5-ALA fluorescence guide improves resection of glioblastoma multiforme
Fluorescence form 5-aminolevulinic acid (5-ALA) has been used to guide resection of recurrent glioblastoma multiforme (GBM). Before surgery, the patient ingests 5-ALA, then the tumor cells fluoresce intraoperatively in response to certain wavelengths of light. This can provide information not necessarily available through magnetic resonance imaging (MRI), which is the standard mode of imaging used to detect primary and recurrent GBMs. The additional information provided by 5-ALA fluorescence can guide surgeons in the treatment of individual cases.

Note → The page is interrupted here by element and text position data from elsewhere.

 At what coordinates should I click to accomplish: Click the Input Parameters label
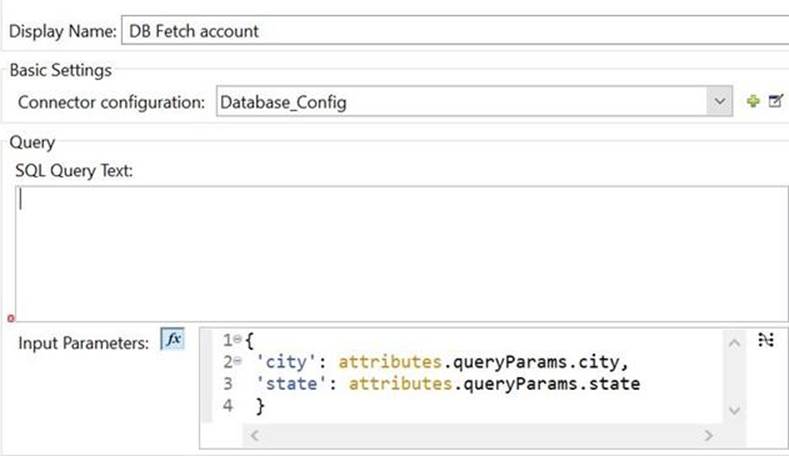82,342
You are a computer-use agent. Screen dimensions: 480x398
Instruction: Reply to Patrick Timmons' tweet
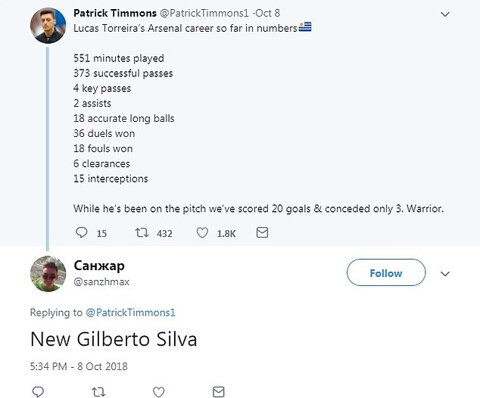(82, 232)
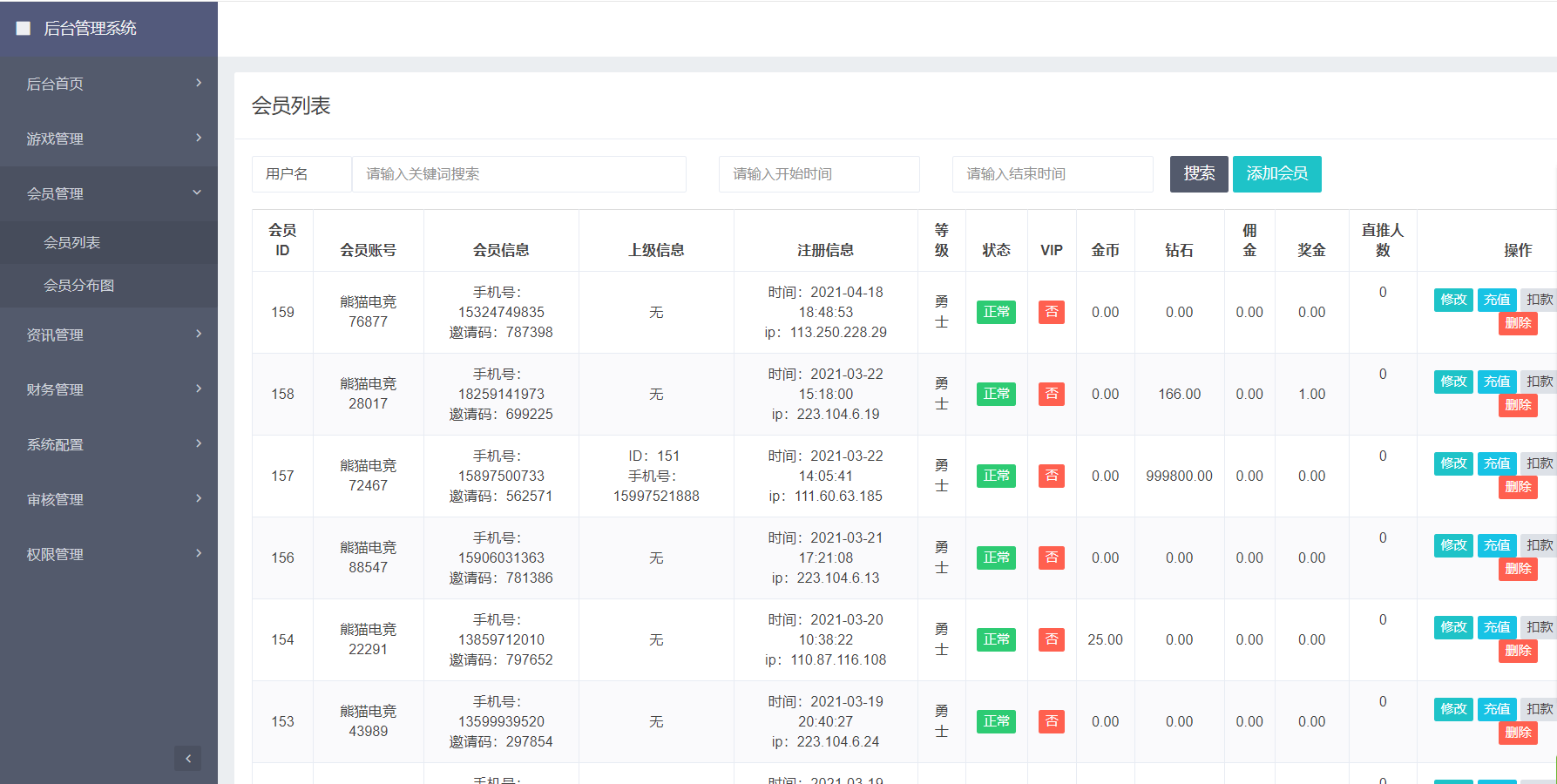Click the start time input field
Viewport: 1557px width, 784px height.
pos(818,174)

GBM is the most common primary tumor of the brain. It is extremely aggressive and is usually treated with resection followed by chemotherapy and radiotherapy. Even using this regimen, patient survival is not long: on average 1 to 2 years. The best way to lengthen survival is to remove as much tumor as possible. This holds for recurrent GBMs as well as for the initial tumor.
A 56-year-old man presented with frequent transient vision disturbances. Seven years earlier, he had undergone gross-total (maximum) resection of a GBM located in the right occipital lobe. A new MRI study was performed, and the images showed three distinct, new sites of tumor in the man's right temporal lobe. No evidence of recurrent tumor was seen at the site where the original tumor had been located.
The patient in this case was scheduled for surgery to remove the three new lesions. To aid intraoperative visualization of the lesions, the neurosurgical team, led by Mitchel S. Berger, MD, chairman of the Department of Neurological Surgery at the University of California at San Francisco, administered 5-ALA to the patient 4 hours prior to surgery.
During surgery, a blue light was used to activate 5-ALA fluorescence of tumor cells, thus differentiating the tumor from other brain tissue. Using the blue light, the surgeons were also able to detect tumor cells along the lining of the right lateral ventricle, in the ependymal and subependymal regions.
Although the appearance of the three lesions on preoperative MRI had indicated distinct sites of recurrent disease (multicentric tumor recurrence), the fluorescence of tumor cells during surgery mapped out the spread of disease from the original GBM site in the right occipital lobe to three sites in the right temporal lobe through a pathway along the wall of the right ventricle. This showed that the GBM recurrence was not multicentric at all. The fluorescence also made it possible for the surgeons to identify and resect additional tumor tissue along the pathway between the original and recurrent lesions.
According to the authors, MRI is unable to clearly delineate diffuse tumor infiltrating the ependyma and subependymal zone lining the lateral ventricle. However, adding 5-ALA fluorescence during surgery revealed the pathway of tumor spread through these regions. This case study was published in the Journal of Neurosurgery (2013; doi:10.3171/2013.1.JNS121537.).